Task instructions: Nothing but the entries, copied exactly, should appear in the response.

Pixel coordinate grounding data:
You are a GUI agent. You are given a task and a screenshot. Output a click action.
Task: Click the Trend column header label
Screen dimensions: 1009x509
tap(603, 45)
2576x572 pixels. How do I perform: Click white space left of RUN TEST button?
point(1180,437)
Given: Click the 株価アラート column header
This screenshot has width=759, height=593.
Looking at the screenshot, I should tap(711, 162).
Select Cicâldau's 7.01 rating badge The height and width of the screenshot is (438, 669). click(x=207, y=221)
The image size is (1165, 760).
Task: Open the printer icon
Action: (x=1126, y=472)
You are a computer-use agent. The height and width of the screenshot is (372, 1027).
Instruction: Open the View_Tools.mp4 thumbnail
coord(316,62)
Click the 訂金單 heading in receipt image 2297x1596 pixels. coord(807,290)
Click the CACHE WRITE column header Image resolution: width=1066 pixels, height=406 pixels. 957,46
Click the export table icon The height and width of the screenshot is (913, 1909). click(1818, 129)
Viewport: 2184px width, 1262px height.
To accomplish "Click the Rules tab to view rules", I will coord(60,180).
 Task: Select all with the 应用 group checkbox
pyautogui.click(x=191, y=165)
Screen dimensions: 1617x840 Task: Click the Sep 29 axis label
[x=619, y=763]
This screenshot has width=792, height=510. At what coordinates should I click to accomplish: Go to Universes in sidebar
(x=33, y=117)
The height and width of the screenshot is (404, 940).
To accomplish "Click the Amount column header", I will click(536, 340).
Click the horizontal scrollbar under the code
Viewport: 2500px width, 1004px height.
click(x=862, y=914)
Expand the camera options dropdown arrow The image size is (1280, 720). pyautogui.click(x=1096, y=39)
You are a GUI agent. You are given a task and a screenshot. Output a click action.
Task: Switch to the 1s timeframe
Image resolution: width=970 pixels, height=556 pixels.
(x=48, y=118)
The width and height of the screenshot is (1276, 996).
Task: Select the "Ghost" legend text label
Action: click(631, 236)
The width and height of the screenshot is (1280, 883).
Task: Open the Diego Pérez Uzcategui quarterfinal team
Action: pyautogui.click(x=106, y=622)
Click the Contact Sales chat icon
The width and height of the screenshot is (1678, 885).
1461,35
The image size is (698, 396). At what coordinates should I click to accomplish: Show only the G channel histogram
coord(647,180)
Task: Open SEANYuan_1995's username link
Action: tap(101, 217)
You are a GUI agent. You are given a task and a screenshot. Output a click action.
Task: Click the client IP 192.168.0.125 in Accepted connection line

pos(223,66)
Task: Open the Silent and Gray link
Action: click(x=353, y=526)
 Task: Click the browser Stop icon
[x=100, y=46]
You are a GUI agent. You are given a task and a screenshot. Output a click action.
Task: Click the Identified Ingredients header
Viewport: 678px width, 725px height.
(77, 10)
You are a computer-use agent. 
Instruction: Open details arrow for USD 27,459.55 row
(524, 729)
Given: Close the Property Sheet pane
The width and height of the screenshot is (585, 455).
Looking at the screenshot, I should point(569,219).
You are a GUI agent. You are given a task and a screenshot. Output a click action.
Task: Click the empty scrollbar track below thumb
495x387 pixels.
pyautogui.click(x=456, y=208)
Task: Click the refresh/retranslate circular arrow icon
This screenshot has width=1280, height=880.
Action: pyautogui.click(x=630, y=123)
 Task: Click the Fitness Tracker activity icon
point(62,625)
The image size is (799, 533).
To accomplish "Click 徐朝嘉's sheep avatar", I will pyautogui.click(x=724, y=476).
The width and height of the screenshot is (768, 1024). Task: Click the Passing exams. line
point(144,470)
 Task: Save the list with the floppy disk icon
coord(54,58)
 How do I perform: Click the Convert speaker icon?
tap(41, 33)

Response to this exercise:
You are a GUI agent. You are given a task and a screenshot. Output a click action.
Task: Click the Trend column header label
Screen dimensions: 1009x509
tap(603, 45)
2576x572 pixels. How do I perform: Click white space left of RUN TEST button?
point(1180,437)
Given: Click the 株価アラート column header
This screenshot has width=759, height=593.
Looking at the screenshot, I should tap(711, 162).
Select Cicâldau's 7.01 rating badge The height and width of the screenshot is (438, 669). click(x=207, y=221)
The image size is (1165, 760).
Task: Open the printer icon
Action: (x=1126, y=472)
You are a computer-use agent. The height and width of the screenshot is (372, 1027).
Instruction: Open the View_Tools.mp4 thumbnail
coord(316,62)
Click the 訂金單 heading in receipt image 2297x1596 pixels. coord(807,290)
Click the CACHE WRITE column header Image resolution: width=1066 pixels, height=406 pixels. 957,46
Click the export table icon The height and width of the screenshot is (913, 1909). click(1818, 129)
Viewport: 2184px width, 1262px height.
To accomplish "Click the Rules tab to view rules", I will coord(60,180).
 Task: Select all with the 应用 group checkbox
pyautogui.click(x=191, y=165)
Screen dimensions: 1617x840 Task: Click the Sep 29 axis label
[x=619, y=763]
This screenshot has width=792, height=510. At what coordinates should I click to accomplish: Go to Universes in sidebar
(x=33, y=117)
The height and width of the screenshot is (404, 940).
To accomplish "Click the Amount column header", I will click(536, 340).
Click the horizontal scrollbar under the code
Viewport: 2500px width, 1004px height.
click(x=862, y=914)
Expand the camera options dropdown arrow The image size is (1280, 720). pyautogui.click(x=1096, y=39)
You are a GUI agent. You are given a task and a screenshot. Output a click action.
Task: Switch to the 1s timeframe
Image resolution: width=970 pixels, height=556 pixels.
(x=48, y=118)
The width and height of the screenshot is (1276, 996).
Task: Select the "Ghost" legend text label
Action: click(631, 236)
The width and height of the screenshot is (1280, 883).
Task: Open the Diego Pérez Uzcategui quarterfinal team
Action: pyautogui.click(x=106, y=622)
Click the Contact Sales chat icon
The width and height of the screenshot is (1678, 885).
1461,35
The image size is (698, 396). At what coordinates should I click to accomplish: Show only the G channel histogram
coord(647,180)
Task: Open SEANYuan_1995's username link
Action: tap(101, 217)
You are a GUI agent. You are given a task and a screenshot. Output a click action.
Task: Click the client IP 192.168.0.125 in Accepted connection line

pos(223,66)
Task: Open the Silent and Gray link
Action: click(x=353, y=526)
 Task: Click the browser Stop icon
[x=100, y=46]
You are a GUI agent. You are given a task and a screenshot. Output a click action.
Task: Click the Identified Ingredients header
Viewport: 678px width, 725px height.
(77, 10)
You are a computer-use agent. 
Instruction: Open details arrow for USD 27,459.55 row
(524, 729)
Given: Close the Property Sheet pane
The width and height of the screenshot is (585, 455).
Looking at the screenshot, I should point(569,219).
You are a GUI agent. You are given a task and a screenshot. Output a click action.
Task: Click the empty scrollbar track below thumb
495x387 pixels.
pyautogui.click(x=456, y=208)
Task: Click the refresh/retranslate circular arrow icon
This screenshot has width=1280, height=880.
Action: pyautogui.click(x=630, y=123)
 Task: Click the Fitness Tracker activity icon
point(62,625)
The image size is (799, 533).
To accomplish "Click 徐朝嘉's sheep avatar", I will pyautogui.click(x=724, y=476).
The width and height of the screenshot is (768, 1024). Task: Click the Passing exams. line
point(144,470)
 Task: Save the list with the floppy disk icon
coord(54,58)
 How do I perform: Click the Convert speaker icon?
tap(41, 33)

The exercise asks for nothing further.